19h00 (17h en Métropole) – Entrée dans le sas d’attente, plus que 3h avant le départ, la pression monte d’un cran …
Après une bonne averse sur l'ère de départ, à 22h le coup d'envoi était donné.
La pluie avait cessé au même moment.
J’ai réussis à me placer pas trop loin de la ligne de départ, car malgré la longue distance qui nous attend, j’ai préféré prendre un départ assez rapide afin d'éviter le goulot d'étranglement qui se créé dès que cela devient plus technique, sur les sentiers en mono trace.
Sur les premières foulées, on se laisse porter par l’ambiance de la foule qui s'était déplacée en masse pour l'un des événements majeurs de l'année à la Réunion. Les bords de routes ressemblent au tour de France sur plusieurs kilomètres, les feux d’artifices retentissent, les réunionnais nous ont réservé un très bel accueil et nous encouragent.
Les 14 premiers km et 600m de D+ se passent assez facilement mais les 10 suivants affichent 900m de D+. Durant cette montée bien raide, je me fais largement dépassé, je suis même un peu perplexe sur l'allure de mes concurrents, je préfère rester prudent et garder mon rythme.
Je continue de me faire doubler jusqu'au Piton Sec (34ème km - 2280 de D+ effectué). Sur la partie suivante je stabilise un peu mon classement, l'ascension vers Piton Textor se passe puis j'arrive sur Mare à Boue en même temps que la levée du jour, un ravito assez conséquent au 50ème km.Pour le moment tout se passe bien, les conditions météo sont idéales. Le sentier qui suit en direction de Cilaos est très technique, racines, cailloux, boue, tout cela sur sol glissant. Je ne suis pas très serein sur cette partie, je préfère rester prudent pour éviter les tendinites aux genoux, mon point faible. Les paysages sont magnifiques, j’en profite pour faire quelques prises de vue.
Régulièrement je me range sur le côté pour laisser passer ceux qui ont une allure plus élevée, surtout dans la descente qui surplombe Cilaos.

Déjà 66km de parcourus avec 3500m de D+, j’arrive à Cilaos. En passant au pointage, je demande mon classement, 455ème sur les 2700 participants qui ont pris le départ, ce n’est pas si mal mais je me dis, peut mieux faire … je pensais être un peu plus haut dans le classement.
Du coup, je ne traine pas trop, je refais le plein au ravitaillement et je repars à un rythme plus soutenu vers le Col du Taïbit. Les km s’enchaines et en montée comme en descente j’ai de bonnes sensations, c’est encourageant surtout que je remonte pas mal de places, beaucoup accusent sans doute un départ trop rapide.
Ma technique en descente s’est améliorée en copiant celle de ceux qui me doublaient en début de course. Au lieu d'éviter les cailloux, il faut au contraire les prendre pour cible au niveau des appuis ce qui améliore pas mal mon allure.

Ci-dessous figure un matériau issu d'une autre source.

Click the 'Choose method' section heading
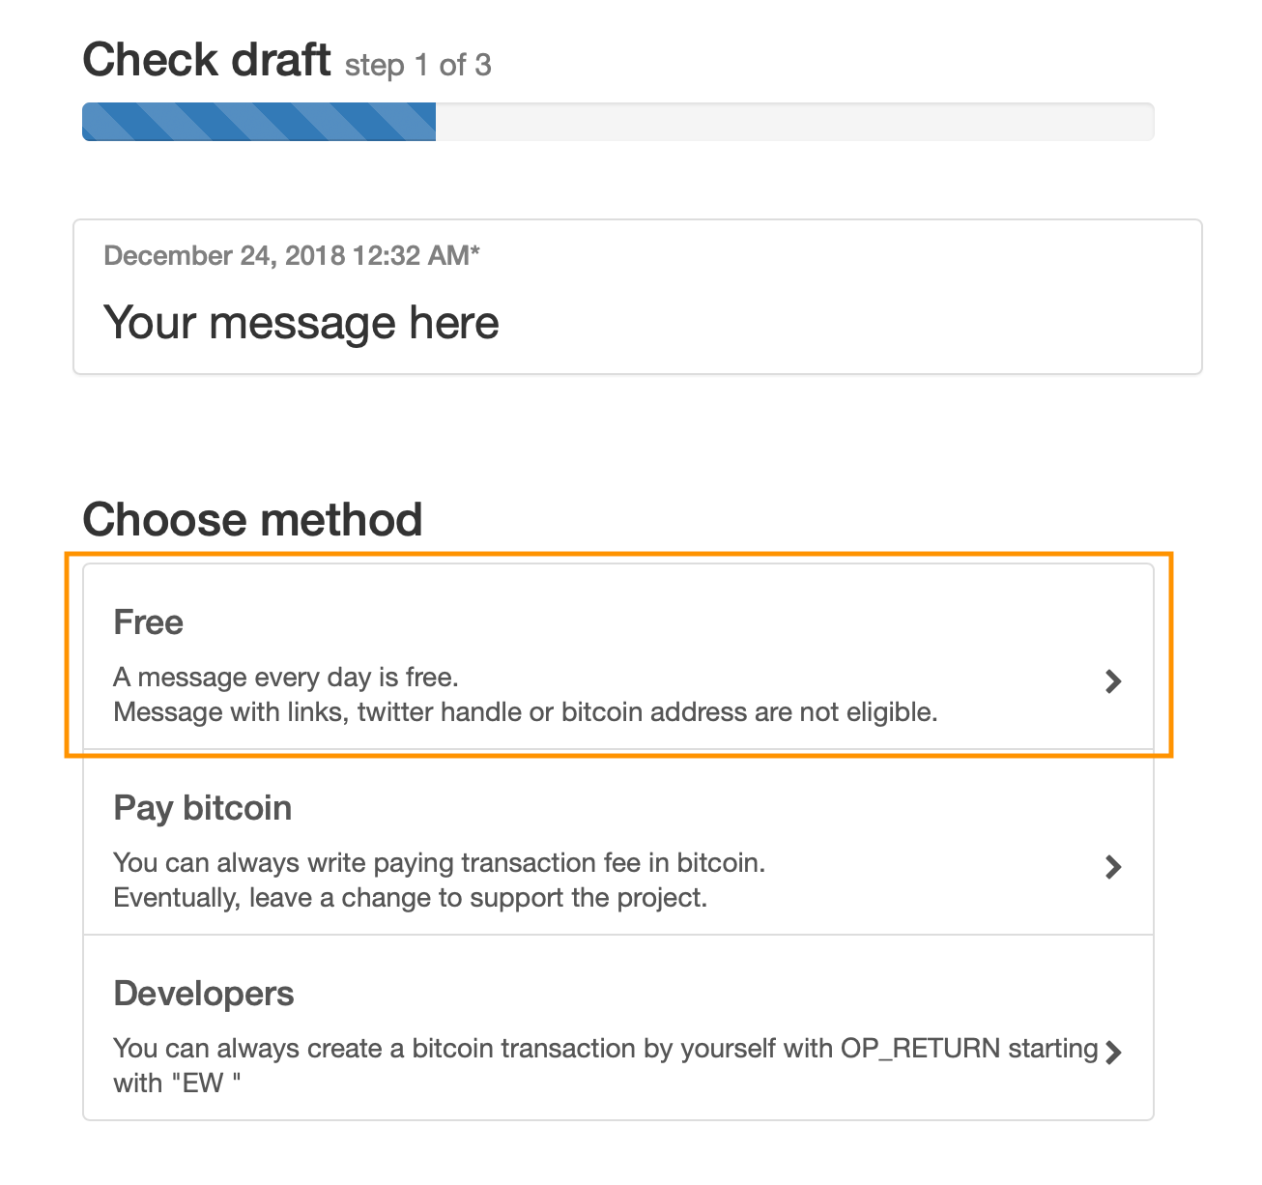1262x1185 pixels. point(252,519)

Après en avoir pris plein les yeux (et les jambes :-) toute la journée, la nuit tombe alors que je suis dans le cirque de Mafate. Au ravitaillement de Grand Place école, 98ème km avec 5700 de D+ d’effectué, je suis remonté au classement à la 227ème place ce qui était très encourageant pour moi. Avec la nuit, l’allure se réduit avec pas mal d’appréhension dans les descentes où l’on sent que le vide est à proximité. Je fais un bout de parcours avec un gars qui avait à peu près le même rythme que moi et avec qui j’avais échangé quelques mots. On fait donc une bonne partie de Mafate ensemble jusqu’en haut du Maïdo. Dans cette terrible montée, avec plus de 1000m de D+ sur seulement 6km et cela après 106km déjà dans les jambes, on discute un peu moins …, son allure se réduit sans doute avec la fatigue de cette 2ème nuit sans sommeil. Du coup ce rythme qui n’est pas le mien m’endors aussi un peu, je butte de temps en
temps dans les cailloux, je suis pressé d’en finir et d’arriver en haut.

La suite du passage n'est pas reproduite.